Another oddity is that I was running 3.1 second 0-60 on VBox with original stage 2, after the flash and finding the dyno figures say im down on power I have achieved nothing below a 3.2 seconds. Even though the graph showed an increase in area under the graph (albeit still running crap figures)

So really in reply to SuperRS, returning to original map would still see me running low figures... Something odd is going on!


----------



## jaybyme (Mar 10, 2010)

Seems like a good idea if we meet up in Leeds then,but it will more than likely have to be one morning during the week.
My car ran 400 hp with Forge and stage 1 Siemoneit map the first time I had my car tuned on RStunings rollers.
Then it was only running around 1.3 bar boost,now the gauge sticks at the max OBD boost of 1.5 bar
Intakes are fine with the Forge,so that won't be why your power is down.
Surely APR should be able to see if anything is being pulled back on your car,timing,boost etc


----------



## TondyRSuzuka (Dec 3, 2011)

jaybyme said:


> Seems like a good idea if we meet up in Leeds then,but it will more than likely have to be one morning during the week.
> My car ran 400 hp with Forge and stage 1 Siemoneit map the first time I had my car tuned on RStunings rollers.
> Then it was only running around 1.3 bar boost,now the gauge sticks at the max OBD boost of 1.5 bar
> Intakes are fine with the Forge,so that won't be why your power is down.
> Surely APR should be able to see if anything is being pulled back on your car,timing,boost etc


Yes I find it odd that such a large VAG tuning company blame a forge intercooler when it makes little sense since the same cooler made 425bhp 2 months before... Convenient however, as they have just released their own FMIC for a reasonable price of £1400


----------



## Patrizio72 (Mar 22, 2011)

TondyTT said:


> jaybyme said:
> 
> 
> > Seems like a good idea if we meet up in Leeds then,but it will more than likely have to be one morning during the week.
> ...


Pfffff! id rather go on holiday than buy that intercooler! :lol:


----------



## SuperRS (Mar 7, 2012)

So dyno aside the car still feels fast? And the v-box figures are only slightly slower? Could be the warmer temps we are having?
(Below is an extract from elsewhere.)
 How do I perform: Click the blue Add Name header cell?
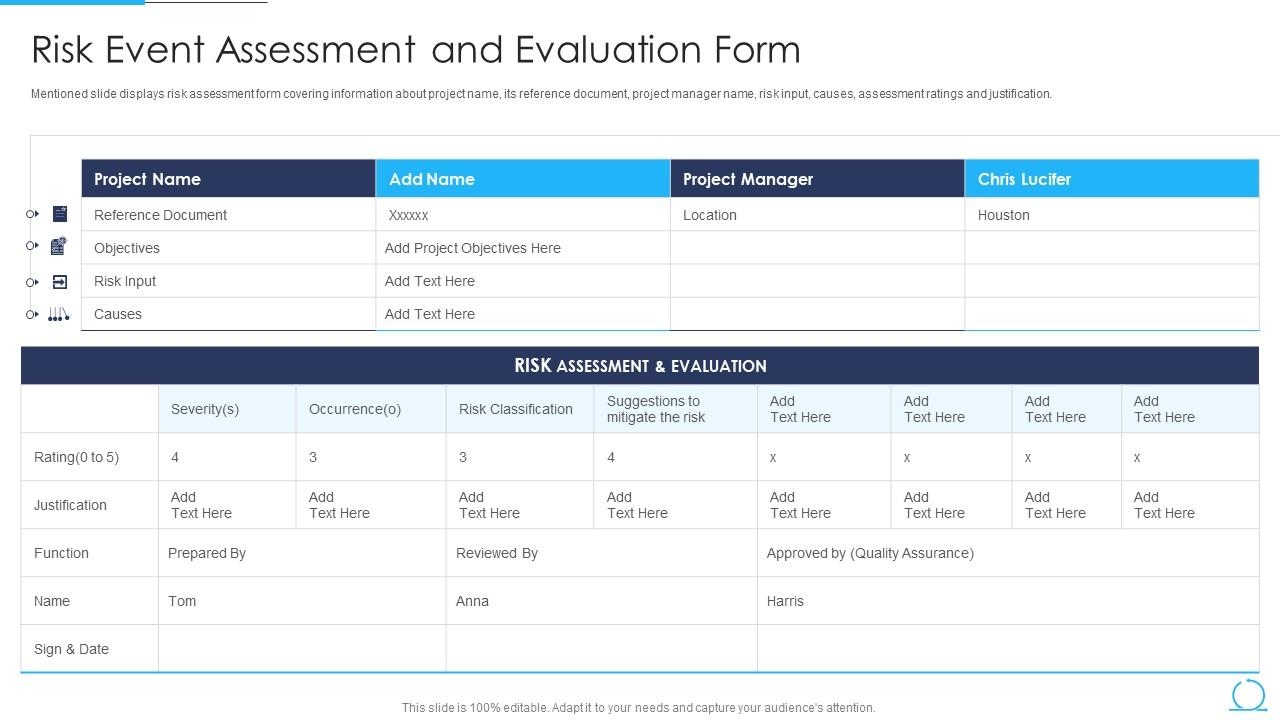click(x=522, y=178)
I remember racing my friends 996 turbo with 510hp in the winter to 190 and we were neck and neck. Did the same run on a hit summers day and the Porsche left me behind like I was 40hp down.


----------



## Patrizio72 (Mar 22, 2011)

That's the hot under the collar TT for ya.


----------



## TondyRSuzuka (Dec 3, 2011)

SuperRS said:


> So dyno aside the car still feels fast? And the v-box figures are only slightly slower? Could be the warmer temps we are having?


True other than the 3.1's were achieved consistently in 25C OAT.

Im running Forge Road and got crap figures, a mate ran his stage 2 V2.0 Manual with stock intercooler the next day, same time, same temps, and hit over 420bhp and high torque as expected with this map.

So something is amiss. APR data logged the car and read temp in the 60s on the road, got as low as 55 with Forge FMIC, APR said they should be in the 40s? I dont know if they are referring to their own cooler there?

Everyone seems baffled, unless there is something technical with S-Tronic that APR are or are not aware of?

Who knoes, but hope it gets sorted soon, got 30 - 130 booked and paid for and a few more drag events before the season is up, and want to really get full benefits from this car and remap while I can this year. Shame as it was running bloody well before this, got my best 1/4 mile of 11.52  was hoping to see at least 3seconds 0-60 and 11.3 1/4 mile with this new version of stage 2.


----------



## jaybyme (Mar 10, 2010)

Patrizio72 said:


> TondyTT said:
> 
> 
> > jaybyme said:
> ...


your possibly right,but I do think it looks the best available,and as I use my car daily on the Autobahns,it could make a difference.
Time will tell if it's actually worth the money.
Just booked my crossing for next Friday,so a week or so of fish & chips,curries and slow driving lol


----------



## SuperRS (Mar 7, 2012)

If its dyno figures alone that's the issue I wouldn't let it bother me. Awesomes rollers have a reputation of being inconsistent


----------



## jaybyme (Mar 10, 2010)

TondyTT said:


> SuperRS said:
> 
> 
> > So dyno aside the car still feels fast? And the v-box figures are only slightly slower? Could be the warmer temps we are having?
> ...


My old stage 2 APR map produced 394 hp on APR's rollers,but that was after many runs whilst lögging and lots of heat soak.
With the standard map I saw 375 hp on the first run,dropping to 340 hp with heat soak,so if we added 35hp due to heat soak,the figures would of been pretty good.
Intake temps max out at about +25c ambient with the Forge street


----------



## TondyRSuzuka (Dec 3, 2011)

well ill give RSTuning a go with Jaybyme in a week or so... hopefully we get a good price, as i can see me spending lots of time on rollers soon.


----------



## TootRS (Apr 21, 2009)

Have APR logged IATs then if they are blaming the intercooler?


----------



## jaybyme (Mar 10, 2010)

TondyTT said:


> well ill give RSTuning a go with Jaybyme in a week or so... hopefully we get a good price, as i can see me spending lots of time on rollers soon.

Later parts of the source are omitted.